Cerca e trova immobili
Svizzera
NE: torna in tribunale condannato a 18 anni per assassinio moglie
Redazione
9 anni fa

Si apre oggi alla Corte penale del Tribunale cantonale di Neuchâtel il processo d'appello a un uomo condannato in prima istanza per l'omicidio della moglie. Lo scorso giugno era stato riconosciuto colpevole di assassinio e gli era stata inflitta una pena detentiva di 18 anni. Il processo è cominciato sotto stretta sorveglianza. Controlli e perquisizioni sono condotte all'entrata dell'edificio dove si svolgono i dibattimenti mentre la polizia piantona la zona all'esterno, ha constatato l'ats sul posto. I fatti sono avvenuti il 6 gennaio 2015 a La Chaux-de-Fonds (NE). Il presunto uxoricida, che si dichiara innocente e chiede l'assoluzione, è un uomo sulla trentina di origine maghrebina ma di nazionalità francese così come la moglie, morta a 24 anni. Il legale della famiglia della vittima e il pubblico ministero avevano chiesto per lui l'ergastolo.

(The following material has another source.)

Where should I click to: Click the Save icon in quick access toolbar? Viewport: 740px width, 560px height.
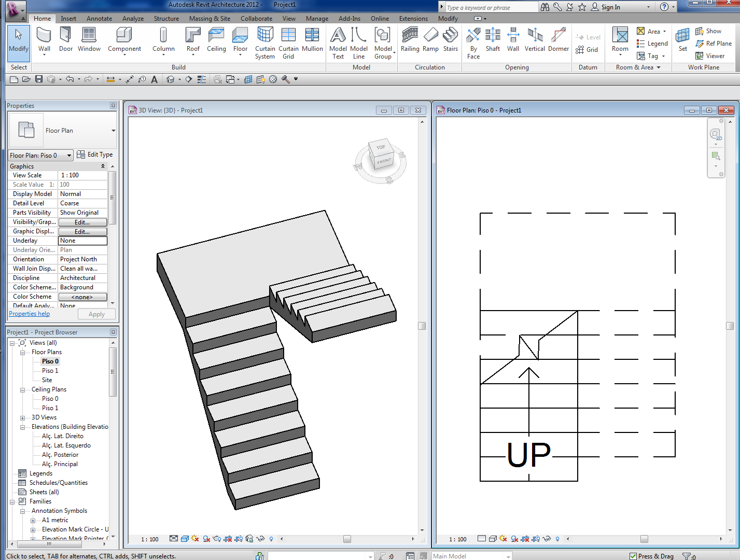click(x=39, y=79)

I giudici del Tribunale criminale delle Montagne e della Val-de-Ruz avevano definito atroci le azioni dell'imputato. Il 13 dicembre 2014 la giovane aveva lasciato il domicilio coniugale e chiesto asilo in un centro di accoglienza per donne. Dal 6 gennaio seguente non era più stata vista. Il corpo nudo e con la testa rasata era stato ritrovato due mesi dopo in un bosco situato presso il villaggio di Charquemont (F), a circa 25 chilometri da La Chaux-de-Fonds, città dove i due risiedevano dall'ottobre 2014. Il marito, subito entrato nel mirino delle indagini, era stato fermato il 9 gennaio. Aveva ammesso di aver strangolato la moglie fino a farle perdere conoscenza e di averla annegata nella vasca da bagno, prima di ritrattare.